=== Text ===
^^^^^^^^

Hybridity is at the core of Americana. There is no American form of music, no American literature, no American people, that don’t come from a multinational dialogue, a history of migration and subjugation. The musical form of Chicano Soul speaks perfectly to these qualities of Americana, yet it has little been recognized for its role in the early Chicano movement, let alone the way that the genre disproves the framework through which we so comfortably look at our own history. To recall the work of textile artist and folklorist William Morris, music has the power to liberate, to shape the mound of possible futures, and to make the invisible visible. And Chicano Soul has done this, both in the 21st century and in the 1950’s, 60’s, and 70’s, when it began carving out a place in America for a people who would not allow themselves to continue to be viewed as foreign, but who as readily refused to melt in the pot. We need not look farther than the youtube comment section on the thousands of available Chicano Soul tracks to understand that each and every one is telling the same story as Gloria Anzaldúa: “I exist. We exist”.
Tracklist: Chicano Heart, Chicano Soul
Introduction
This playlist moves in chronological order, charting Chicano Soul music and the accompanying culture from its influences in classic and doo-wop Soul, to the golden early era, to its contemporary revival. A few themes that come up time and time again throughout the playlist are the latin influenced percussion and organ, paired with the distinct often high-pitched ethereal vocals, and a Rock/Surf influenced electric sound on bass and guitar. Also important is the way that Chicano Soul spaces often placed ballads like Should I Take You Home right alongside more upbeat tunes with more audible latin influences, such as Hurt So Bad. A contemporary example of this process would be how groups such as The Altons play indie rock tracks back to back with full ballads, or how groups like Chicano Batman do the same, mixing, psych, funk, and Soul in new and inventive ways from song to song, leading to a great variety of sounds in pop tunes like Black Lipstick, funky ballads like Itotiani, and pop-soul in Freedom is Free. This speaks to how Chicano Soul functions not only as a music genre but as a statement of identity, an energy, a hybridization which is at the core of Chicanismo, more than a set of rules, a celebration of all that is or could be Chicano, from Soul to Mambo to Rock.

^^^^^^^^

=== Short exercise A ===
Copy out the whole passage on Chicano Soul word for word.
=== Short exercise B ===
From the listing below, pull out only the lines between the one holding "Task: Click the Google" and the one holding "Looking at the screenshot, I should (x=18, y=20).", inclusive, reproducing them without any change.

^^^^^^^^

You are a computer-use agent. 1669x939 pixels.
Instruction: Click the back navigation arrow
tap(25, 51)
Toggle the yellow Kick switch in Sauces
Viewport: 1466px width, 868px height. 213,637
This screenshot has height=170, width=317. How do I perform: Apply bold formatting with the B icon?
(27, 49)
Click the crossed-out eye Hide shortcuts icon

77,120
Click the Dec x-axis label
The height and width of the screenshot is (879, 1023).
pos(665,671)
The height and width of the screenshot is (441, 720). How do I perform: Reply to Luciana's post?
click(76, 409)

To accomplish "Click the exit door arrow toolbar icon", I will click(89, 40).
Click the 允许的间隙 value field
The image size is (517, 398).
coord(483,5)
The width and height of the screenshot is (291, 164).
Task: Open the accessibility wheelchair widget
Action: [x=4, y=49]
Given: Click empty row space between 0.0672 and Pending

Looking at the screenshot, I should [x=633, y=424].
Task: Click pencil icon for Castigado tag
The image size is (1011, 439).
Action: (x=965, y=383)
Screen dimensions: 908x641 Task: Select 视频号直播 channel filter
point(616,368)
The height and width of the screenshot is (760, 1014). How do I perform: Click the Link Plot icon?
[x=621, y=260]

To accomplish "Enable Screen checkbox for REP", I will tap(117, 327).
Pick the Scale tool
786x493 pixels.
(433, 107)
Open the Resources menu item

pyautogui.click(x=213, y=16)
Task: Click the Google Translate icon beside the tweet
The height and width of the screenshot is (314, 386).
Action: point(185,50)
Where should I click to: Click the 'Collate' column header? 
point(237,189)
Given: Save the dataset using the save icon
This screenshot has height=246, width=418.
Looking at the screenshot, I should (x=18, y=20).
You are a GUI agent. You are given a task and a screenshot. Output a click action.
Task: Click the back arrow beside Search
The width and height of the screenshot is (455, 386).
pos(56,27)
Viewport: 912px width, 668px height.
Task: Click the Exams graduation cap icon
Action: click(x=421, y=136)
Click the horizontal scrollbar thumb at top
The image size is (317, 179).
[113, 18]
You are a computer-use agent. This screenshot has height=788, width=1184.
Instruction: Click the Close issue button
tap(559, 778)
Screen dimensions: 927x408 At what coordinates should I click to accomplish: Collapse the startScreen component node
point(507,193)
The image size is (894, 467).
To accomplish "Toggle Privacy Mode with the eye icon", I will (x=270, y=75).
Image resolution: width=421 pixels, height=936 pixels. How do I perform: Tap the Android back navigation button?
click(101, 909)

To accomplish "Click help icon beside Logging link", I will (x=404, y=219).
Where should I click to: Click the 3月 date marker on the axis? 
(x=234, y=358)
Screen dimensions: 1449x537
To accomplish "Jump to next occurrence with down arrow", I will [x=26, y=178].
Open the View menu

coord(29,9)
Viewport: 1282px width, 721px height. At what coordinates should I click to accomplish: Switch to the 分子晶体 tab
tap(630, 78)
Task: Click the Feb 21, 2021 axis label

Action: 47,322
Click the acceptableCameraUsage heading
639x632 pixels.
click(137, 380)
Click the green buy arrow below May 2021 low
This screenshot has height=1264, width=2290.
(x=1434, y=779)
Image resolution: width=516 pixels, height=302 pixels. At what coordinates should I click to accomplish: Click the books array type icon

^^^^^^^^

=== Solution A ===
Hybridity is at the core of Americana. There is no American form of music, no American literature, no American people, that don’t come from a multinational dialogue, a history of migration and subjugation. The musical form of Chicano Soul speaks perfectly to these qualities of Americana, yet it has little been recognized for its role in the early Chicano movement, let alone the way that the genre disproves the framework through which we so comfortably look at our own history. To recall the work of textile artist and folklorist William Morris, music has the power to liberate, to shape the mound of possible futures, and to make the invisible visible. And Chicano Soul has done this, both in the 21st century and in the 1950’s, 60’s, and 70’s, when it began carving out a place in America for a people who would not allow themselves to continue to be viewed as foreign, but who as readily refused to melt in the pot. We need not look farther than the youtube comment section on the thousands of available Chicano Soul tracks to understand that each and every one is telling the same story as Gloria Anzaldúa: “I exist. We exist”.
Tracklist: Chicano Heart, Chicano Soul
Introduction
This playlist moves in chronological order, charting Chicano Soul music and the accompanying culture from its influences in classic and doo-wop Soul, to the golden early era, to its contemporary revival. A few themes that come up time and time again throughout the playlist are the latin influenced percussion and organ, paired with the distinct often high-pitched ethereal vocals, and a Rock/Surf influenced electric sound on bass and guitar. Also important is the way that Chicano Soul spaces often placed ballads like Should I Take You Home right alongside more upbeat tunes with more audible latin influences, such as Hurt So Bad. A contemporary example of this process would be how groups such as The Altons play indie rock tracks back to back with full ballads, or how groups like Chicano Batman do the same, mixing, psych, funk, and Soul in new and inventive ways from song to song, leading to a great variety of sounds in pop tunes like Black Lipstick, funky ballads like Itotiani, and pop-soul in Freedom is Free. This speaks to how Chicano Soul functions not only as a music genre but as a statement of identity, an energy, a hybridization which is at the core of Chicanismo, more than a set of rules, a celebration of all that is or could be Chicano, from Soul to Mambo to Rock.

=== Solution B ===
Task: Click the Google Translate icon beside the tweet
The height and width of the screenshot is (314, 386).
Action: point(185,50)
Where should I click to: Click the 'Collate' column header? 
point(237,189)
Given: Save the dataset using the save icon
This screenshot has height=246, width=418.
Looking at the screenshot, I should (x=18, y=20).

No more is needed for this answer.